Hoffman also encouraged in-house lawyers, in particular, to provide opportunities for their more junior lawyers to present before the bureau in order to gain experience. “The antitrust bar has become a more diverse place. It has a lot more junior lawyers. We see it reflected in people who come to meet with us. But we also see who gets to talk at those meetings,” he said. “I want to encourage you to think hard when you are making presentations before the bureau about giving opportunity to the more junior lawyers on your teams to make parts of the presentation. We will try to give extra room to the junior lawyers to have their say and to develop the skills that they are going to need as they advance in their careers.”
Bruce H. Kobayashi, Bureau of Economics
Kobayashi, who has been with the FTC since last May, oversees the smallest of the bureaus with 107 full-time employees, including about 75 economists.

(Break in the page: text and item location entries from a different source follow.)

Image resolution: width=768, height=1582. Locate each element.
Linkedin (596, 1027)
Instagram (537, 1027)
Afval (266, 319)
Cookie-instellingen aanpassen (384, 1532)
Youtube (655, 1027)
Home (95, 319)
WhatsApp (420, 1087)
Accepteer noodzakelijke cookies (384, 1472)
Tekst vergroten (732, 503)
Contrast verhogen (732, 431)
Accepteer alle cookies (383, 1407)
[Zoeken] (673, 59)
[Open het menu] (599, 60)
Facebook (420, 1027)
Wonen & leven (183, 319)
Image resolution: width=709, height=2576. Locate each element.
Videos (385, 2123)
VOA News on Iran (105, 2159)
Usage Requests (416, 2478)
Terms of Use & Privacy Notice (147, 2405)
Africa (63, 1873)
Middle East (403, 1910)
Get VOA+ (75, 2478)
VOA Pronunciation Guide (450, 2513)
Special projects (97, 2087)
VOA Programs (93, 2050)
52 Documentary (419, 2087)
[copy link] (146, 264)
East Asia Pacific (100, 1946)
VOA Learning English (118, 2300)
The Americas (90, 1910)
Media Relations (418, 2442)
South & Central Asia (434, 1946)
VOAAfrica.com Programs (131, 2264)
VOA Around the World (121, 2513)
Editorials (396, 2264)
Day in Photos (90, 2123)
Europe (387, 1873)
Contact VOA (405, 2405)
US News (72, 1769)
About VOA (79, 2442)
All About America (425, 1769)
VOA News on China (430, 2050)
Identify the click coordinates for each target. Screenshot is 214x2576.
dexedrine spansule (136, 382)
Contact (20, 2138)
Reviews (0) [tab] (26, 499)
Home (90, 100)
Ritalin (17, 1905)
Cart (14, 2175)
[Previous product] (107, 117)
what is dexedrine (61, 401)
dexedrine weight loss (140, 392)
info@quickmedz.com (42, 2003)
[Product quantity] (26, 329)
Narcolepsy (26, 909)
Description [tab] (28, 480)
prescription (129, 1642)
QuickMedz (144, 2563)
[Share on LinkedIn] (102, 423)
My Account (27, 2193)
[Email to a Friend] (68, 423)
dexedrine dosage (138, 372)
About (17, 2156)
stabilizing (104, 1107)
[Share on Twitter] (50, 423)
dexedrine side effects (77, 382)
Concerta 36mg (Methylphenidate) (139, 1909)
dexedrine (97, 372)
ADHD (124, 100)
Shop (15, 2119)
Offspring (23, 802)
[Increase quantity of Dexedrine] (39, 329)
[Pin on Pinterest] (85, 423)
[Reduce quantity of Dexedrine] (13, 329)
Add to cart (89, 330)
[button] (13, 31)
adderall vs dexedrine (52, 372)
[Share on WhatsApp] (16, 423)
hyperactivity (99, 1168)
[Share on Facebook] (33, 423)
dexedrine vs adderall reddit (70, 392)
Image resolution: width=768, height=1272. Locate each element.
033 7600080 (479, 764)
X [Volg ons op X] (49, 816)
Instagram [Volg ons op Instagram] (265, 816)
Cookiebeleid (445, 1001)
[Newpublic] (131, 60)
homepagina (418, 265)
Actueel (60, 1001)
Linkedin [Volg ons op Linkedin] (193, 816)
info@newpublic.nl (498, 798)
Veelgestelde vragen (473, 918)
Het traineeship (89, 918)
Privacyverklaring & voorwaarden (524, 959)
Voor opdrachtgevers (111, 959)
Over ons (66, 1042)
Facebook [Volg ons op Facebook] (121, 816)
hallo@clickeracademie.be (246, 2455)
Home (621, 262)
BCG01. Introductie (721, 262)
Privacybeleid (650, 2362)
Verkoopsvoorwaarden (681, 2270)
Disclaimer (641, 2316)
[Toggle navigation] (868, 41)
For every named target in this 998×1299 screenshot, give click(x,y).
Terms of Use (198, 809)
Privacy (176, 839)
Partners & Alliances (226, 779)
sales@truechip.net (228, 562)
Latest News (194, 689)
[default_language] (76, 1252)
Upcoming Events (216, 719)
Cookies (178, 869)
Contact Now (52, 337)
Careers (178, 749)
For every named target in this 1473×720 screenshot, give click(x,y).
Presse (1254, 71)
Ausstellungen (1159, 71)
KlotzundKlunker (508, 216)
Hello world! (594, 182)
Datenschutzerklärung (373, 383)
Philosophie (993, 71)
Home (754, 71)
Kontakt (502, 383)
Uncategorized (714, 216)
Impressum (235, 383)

However, he said two-thirds of those economists are allocated to assisting the Bureau of Competition and one-third to Consumer Protection. “Really a lot of the more interesting things that we are doing are on the competition side of things,” he said, noting that much of what they deal with is fraud.
He said a lot of the research his section is doing involves merger retrospectives. In fact, the agency hosted a full day of hearings in April on merger retrospectives to gather information from experts to help guide the FTC’s future merger retrospective research program. “Merger retrospectives are important because we not only want to have the ability to make predictions about a case but, after the fact, look to see how well the predictions do. And that is the research function.’’
Kobayashi said one of biggest worries going forward is stemming the tide of decline in staff to ensure that research remains a priority. “If you look at a five-year history of the time billed to research by the Bureau of Economics, it is falling and the trend is negative” he said. “It’s not because anybody is downgrading the importance of research, but it’s because we’ve been going from about 115 FTEs to about 107. Staffing the cases are really our priority. But on the other hand, we have to sort of make sure that the research is going to allow us to not only do things that we do but do them better and more efficient in the future.”